Sé Catedral

Sé Catedral

Bissau, Guiné-Bissau | Golfo da Guiné | São Tomé e Príncipe, Guiné-Bissau

Arquitetura religiosa

O projeto de alteração da Sé Catedral, realizado por João Simões, com a colaboração de Galhardo Zilhão, entre 1946 e 1947 no âmbito da primeira fase de produção do GUC, faz parte do grupo de edifícios que reforça a presença de uma “arquitetura de representação” preconizada pelo Estado Novo na Guiné-Bissau. Enfatiza a estratégia de consolidação do poder colonial nos principais núcleos urbanos, a qual inclui, com frequência, a intervenção em obras a decorrer ou em edifícios preexistentes. Esta situação pode ser justificada por razões de qualidade compositiva ou por questões económicas e técnicas, como é o caso da Sé Catedral.

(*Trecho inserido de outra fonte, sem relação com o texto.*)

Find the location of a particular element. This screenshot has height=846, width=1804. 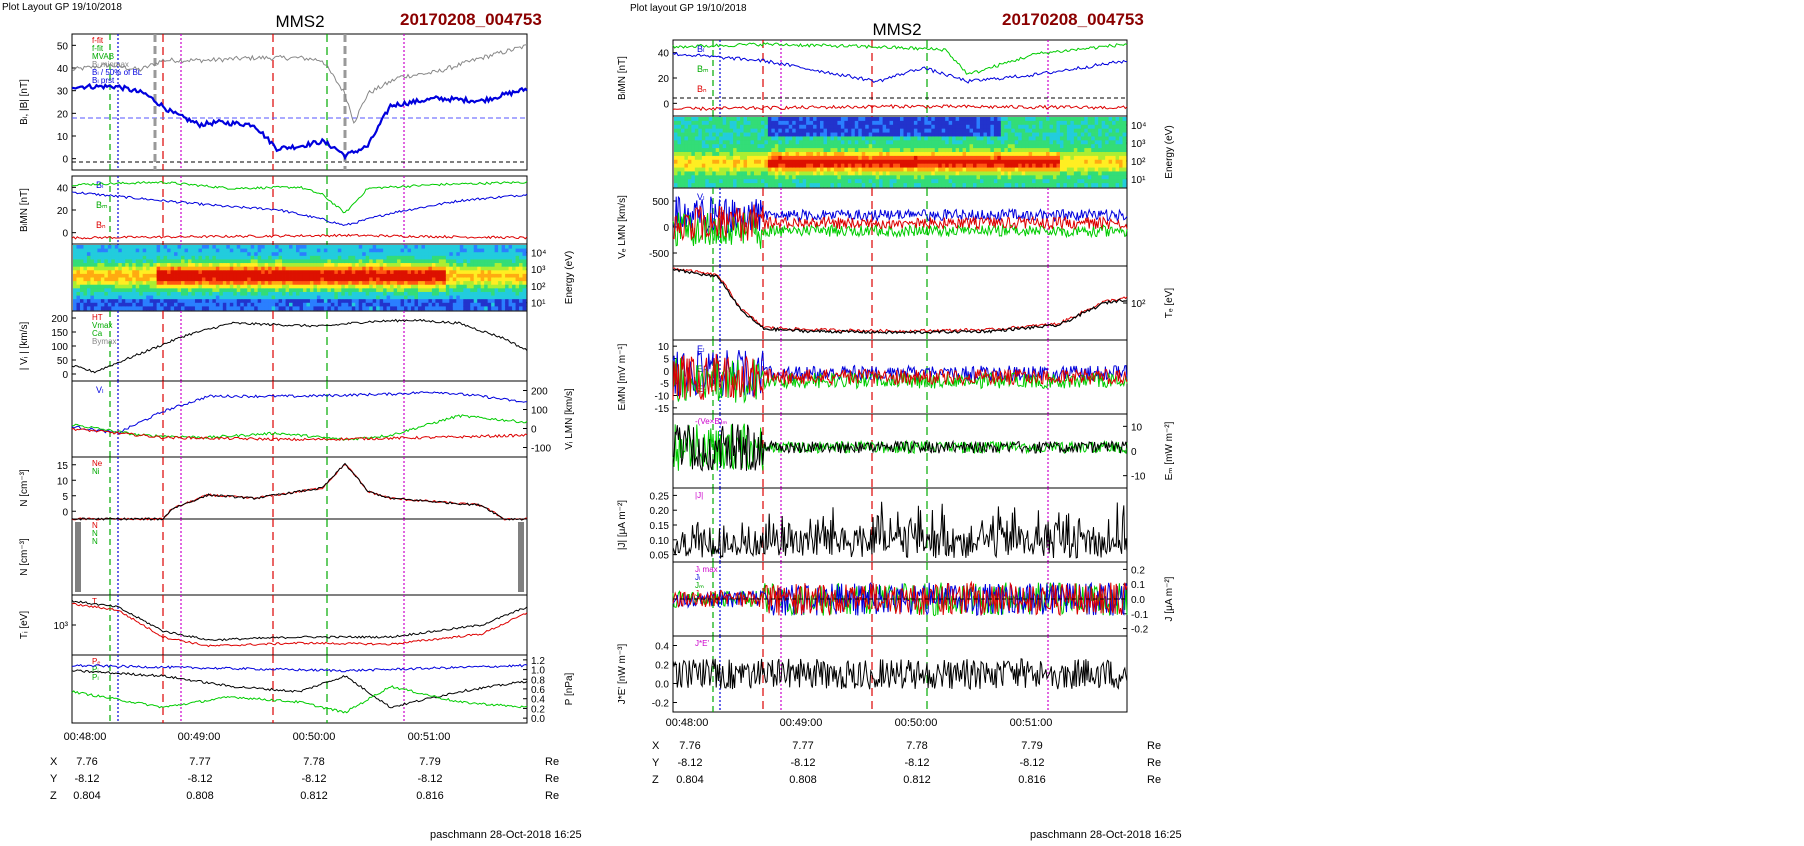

O edifício, originalmente com um projeto de Vasco Regaleira (1942), conhece ainda outras propostas de alterações, como a adaptação de Paulo Cunha (no âmbito da Brigada de Construção de Moradias), contando já com a participação de João Simões.

Coincidindo com a fase de arranque do GUC, a proposta final é atribuída a João Simões e Galhardo Zilhão que, às preexistências construídas e projetadas, contrapõem um templo delineado dentro do critério de “simplicidade”, contornando assim as grandes insuficiências de meios na Guiné no campo da construção civil. O projeto reflete uma abordagem racionalista, tanto no tratamento funcional como na preocupação económica, ostentando, todavia, uma “portugalidade tropical”. O edifício resultante aproxima-se da primeira abordagem que os arquitetos do Estado Novo tentam em África: a elaboração de um estilo original para os trópicos, sem abdicar dos temas da arquitectura tradicional portuguesa. Pretende-se fixar um modelo, que o GUC começa a desenvolver, cruzando-se a tradição da arquitetura tropical das grandes varandas e duplos telhados (ventilados) com a expressão das construções do Sul de Portugal.

A igreja encontra-se recuada relativamente à frente da Avenida da República, hoje Avenida Amílcar Cabral, criando um largo que antecede a entrada. O interior é constituído por três naves de cinco tramos, onde as laterais têm metade da largura da nave central e são antecedidas por um nártex que permite o acesso às torres sineiras, à câmara mortuária e ao baptistério. Tem um transepto pouco desenvolvido e uma abside onde se situa o altar-mor que, por sua vez, comunica com a sacristia e com o confessionário. A iluminação é feita através de vãos verticais e estreitos, centrados com os pilares da nave, e por uma rosácea ao centro da fachada principal, ladeada pelas torres sineiras. A cobertura é em madeira e as suas paredes são contrafortadas, conferindo assim uma aparência mais "robusta". O interior é ornamentado com diversa estatuária e vitrais coloridos.

Atualmente, o edifício encontra-se em bom estado de conservação, consolidando a fachada urbana de uma das principais artérias da cidade, juntamente com a antiga Sede dos CTT, projetada em 1955 por Lucínio Cruz, e construída em frente.